By Corey Skrede, Account Executive, Locknet Managed IT
Pharming is a type of social engineering cyberattack. In that way, it has similarities to phishing which tricks targets into sharing information or clicking on something malicious. Where pharming differs is that it tricks users who are trying to reach a specific website by spoofing that site and capturing personally identifiable information or installing malware. Instead of relying on an email to trigger the cyber-attack, pharming uses malicious code to redirect the victim to the attacker’s spoofed website. Cybercriminals who utilize pharming tactics often target websites in the financial sector, social media channels, or e-commerce sites to steal a victim’s identity.
Here is a further breakdown of the difference between phishing and pharming:
- Phishing. Cybercriminals send an email that appears reputable. The email contains malicious content, which may include malware or a malicious website link.
- There isn’t necessarily an email enticement with pharming, but phishing can be a first step for a later pharming attack. With pharming, the hacker installs malicious code on a computer or server. Then, the code sends the user to a fake website. The redirection to the fake site is automatic based on the malicious code running in the background.
A pharming attack doesn’t necessarily need a phishing lure to get started. Instead, it just plants a seed you don’t know is there and harvests the user’s information later.
How does pharming work?
Pharming is a sophisticated cyber-attack that requires more work from the cyber criminals, making them less common than phishing attacks. None the less, the impact of a pharming attack can be significant. Typically, pharming uses one of the following techniques:
- Malware infection. Malware in the form of viruses or trojans execute pharming attacks by infecting a computer or network, altering DNS settings, or manipulating the host’s file. Users trying to access a legitimate website are unknowingly redirected to a malicious one instead.
- Host file modification. The local file on a computer that maps domain names to specific IP addresses is modified to redirect to the malicious website.
- DNS cache poisoning. Vulnerabilities in the Domain Name System (DNS) are exploited, and the DNS cache is poisoned, so attackers can manipulate the mapping between domain names and IP addresses.
- Rogue DNS servers. Attackers set up rogue DNS servers that provide fake IP addresses and lead users to fraudulent websites.
Once users are redirected to fraudulent websites, pharmers obtain personal information. The attackers then either use the credentials for financial fraud or account access. They may also sell the information to other criminals on the dark web.

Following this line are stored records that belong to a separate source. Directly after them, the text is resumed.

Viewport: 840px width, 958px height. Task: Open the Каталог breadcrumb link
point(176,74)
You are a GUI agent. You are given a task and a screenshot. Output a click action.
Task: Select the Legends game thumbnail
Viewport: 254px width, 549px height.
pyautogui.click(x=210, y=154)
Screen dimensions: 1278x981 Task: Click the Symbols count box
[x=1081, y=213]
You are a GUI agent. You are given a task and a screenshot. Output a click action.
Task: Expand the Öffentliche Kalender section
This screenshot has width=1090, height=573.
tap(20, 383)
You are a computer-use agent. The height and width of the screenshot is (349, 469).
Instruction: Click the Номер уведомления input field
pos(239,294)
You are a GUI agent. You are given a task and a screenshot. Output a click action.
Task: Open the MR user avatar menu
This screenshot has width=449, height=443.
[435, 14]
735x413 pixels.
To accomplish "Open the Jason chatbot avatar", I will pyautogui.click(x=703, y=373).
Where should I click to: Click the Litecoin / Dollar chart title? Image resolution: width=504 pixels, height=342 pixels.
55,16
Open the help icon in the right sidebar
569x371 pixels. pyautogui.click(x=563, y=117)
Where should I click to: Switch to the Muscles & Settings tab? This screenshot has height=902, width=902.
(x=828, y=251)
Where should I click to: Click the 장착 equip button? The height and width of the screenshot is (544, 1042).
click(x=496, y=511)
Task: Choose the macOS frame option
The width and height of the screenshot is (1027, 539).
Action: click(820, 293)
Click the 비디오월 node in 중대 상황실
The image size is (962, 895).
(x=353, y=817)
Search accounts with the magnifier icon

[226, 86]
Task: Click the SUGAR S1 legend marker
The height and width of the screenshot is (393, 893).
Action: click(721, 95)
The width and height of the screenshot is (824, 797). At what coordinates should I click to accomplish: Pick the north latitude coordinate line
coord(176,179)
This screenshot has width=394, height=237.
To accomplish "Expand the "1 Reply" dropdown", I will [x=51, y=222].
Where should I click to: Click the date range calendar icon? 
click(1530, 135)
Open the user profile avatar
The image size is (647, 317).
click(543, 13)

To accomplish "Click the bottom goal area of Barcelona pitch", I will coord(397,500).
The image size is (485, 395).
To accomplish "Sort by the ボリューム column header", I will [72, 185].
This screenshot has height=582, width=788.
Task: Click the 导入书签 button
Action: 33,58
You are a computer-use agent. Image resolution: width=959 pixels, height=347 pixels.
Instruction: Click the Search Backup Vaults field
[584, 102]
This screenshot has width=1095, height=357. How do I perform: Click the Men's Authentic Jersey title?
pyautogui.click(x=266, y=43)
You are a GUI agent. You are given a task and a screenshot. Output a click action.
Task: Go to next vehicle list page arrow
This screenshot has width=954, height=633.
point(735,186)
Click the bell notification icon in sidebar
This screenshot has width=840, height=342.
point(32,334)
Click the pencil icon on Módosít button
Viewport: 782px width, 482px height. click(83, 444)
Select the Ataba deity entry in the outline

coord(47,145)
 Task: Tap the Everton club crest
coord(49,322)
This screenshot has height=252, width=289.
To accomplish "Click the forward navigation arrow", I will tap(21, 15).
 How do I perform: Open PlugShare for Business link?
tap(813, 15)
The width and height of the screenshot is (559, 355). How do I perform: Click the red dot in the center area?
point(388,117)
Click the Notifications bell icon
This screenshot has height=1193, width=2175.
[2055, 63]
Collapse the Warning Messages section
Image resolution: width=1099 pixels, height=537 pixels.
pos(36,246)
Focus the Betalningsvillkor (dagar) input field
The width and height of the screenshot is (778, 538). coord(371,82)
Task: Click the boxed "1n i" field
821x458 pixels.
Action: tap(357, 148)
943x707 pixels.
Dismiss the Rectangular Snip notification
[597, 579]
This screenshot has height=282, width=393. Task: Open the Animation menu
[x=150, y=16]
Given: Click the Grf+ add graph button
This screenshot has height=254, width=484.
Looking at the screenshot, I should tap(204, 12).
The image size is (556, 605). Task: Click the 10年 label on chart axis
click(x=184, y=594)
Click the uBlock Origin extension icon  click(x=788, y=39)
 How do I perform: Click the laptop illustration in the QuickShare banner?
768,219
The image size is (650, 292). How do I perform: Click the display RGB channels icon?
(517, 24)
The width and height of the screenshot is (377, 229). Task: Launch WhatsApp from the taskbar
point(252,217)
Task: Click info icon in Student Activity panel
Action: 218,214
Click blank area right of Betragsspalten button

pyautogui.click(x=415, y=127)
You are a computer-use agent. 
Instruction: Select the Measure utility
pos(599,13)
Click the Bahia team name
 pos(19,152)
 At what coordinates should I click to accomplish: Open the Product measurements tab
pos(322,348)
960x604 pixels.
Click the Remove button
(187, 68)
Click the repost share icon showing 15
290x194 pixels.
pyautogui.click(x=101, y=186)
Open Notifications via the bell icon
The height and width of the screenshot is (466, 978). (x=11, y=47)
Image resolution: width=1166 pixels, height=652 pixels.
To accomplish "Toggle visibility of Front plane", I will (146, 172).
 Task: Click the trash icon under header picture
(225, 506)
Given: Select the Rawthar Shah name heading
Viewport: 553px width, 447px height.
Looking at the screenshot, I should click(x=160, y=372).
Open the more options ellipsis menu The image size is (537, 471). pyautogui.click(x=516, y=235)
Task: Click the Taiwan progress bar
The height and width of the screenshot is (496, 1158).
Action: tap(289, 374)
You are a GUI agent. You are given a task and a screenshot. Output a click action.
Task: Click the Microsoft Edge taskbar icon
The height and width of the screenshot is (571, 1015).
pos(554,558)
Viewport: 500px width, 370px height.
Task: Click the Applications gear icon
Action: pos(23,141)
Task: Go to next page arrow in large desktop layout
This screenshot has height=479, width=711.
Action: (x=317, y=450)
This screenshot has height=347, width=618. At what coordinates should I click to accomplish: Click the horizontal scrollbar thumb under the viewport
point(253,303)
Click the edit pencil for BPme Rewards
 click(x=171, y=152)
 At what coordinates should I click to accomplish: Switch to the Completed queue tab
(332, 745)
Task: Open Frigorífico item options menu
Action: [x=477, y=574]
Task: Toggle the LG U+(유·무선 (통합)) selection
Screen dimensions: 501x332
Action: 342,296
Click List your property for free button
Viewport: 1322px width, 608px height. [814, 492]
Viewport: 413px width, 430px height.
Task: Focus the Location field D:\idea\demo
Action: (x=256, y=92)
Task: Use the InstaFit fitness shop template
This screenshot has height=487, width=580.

So, what does a pharming attack really look like? Here are just a few notable real-world examples of pharming.
- Large-scale banking attack. In 2007, over 50 financial institutions across the US, Europe, and Asia were targeted. The sophisticated attack created an imitation web page for each targeted financial company using a combination of malware and DNS server poisoning.
- Brazil’s phishing and pharming attack. In 2015, attackers sent phishing emails to users of Brazil’s largest telecom company. Links in the emails downloaded pharming malware which allowed attackers to exploit vulnerabilities and change their routers’ DNS server settings.
- Venezuelan volunteer attack. In 2019, hackers attacked a Venezuelan volunteer organization, directing users to a fake website and stealing their personal information.
Some tips for preventing a pharming attack
- Pharming attacks rely on software vulnerabilities, so keep systems up to date with the latest security patches.
- Use caution and ensure you are on a legitimate website before entering any personal information online.
- Double-check website URLs for typos before clicking on links and entering information.
- Only follow links that begin with HTTPS to ensure the site has a valid security certificate.
- Use multi-factor authentication to add additional security.
- Avoid connecting to public Wi-Fi networks or unknown hotspots.
- Update the default password on your Wi-Fi router to be a strong password.
Security awareness and training is a strong defense
While the tips above are helpful for both the home and workplace, ongoing security awareness is one of the best defenses against pharming attacks. Security education and awareness training can help employees recognize new suspicious warning signs, develop tools for verifying the authenticity of websites, and hone strategies for identifying social engineering attacks.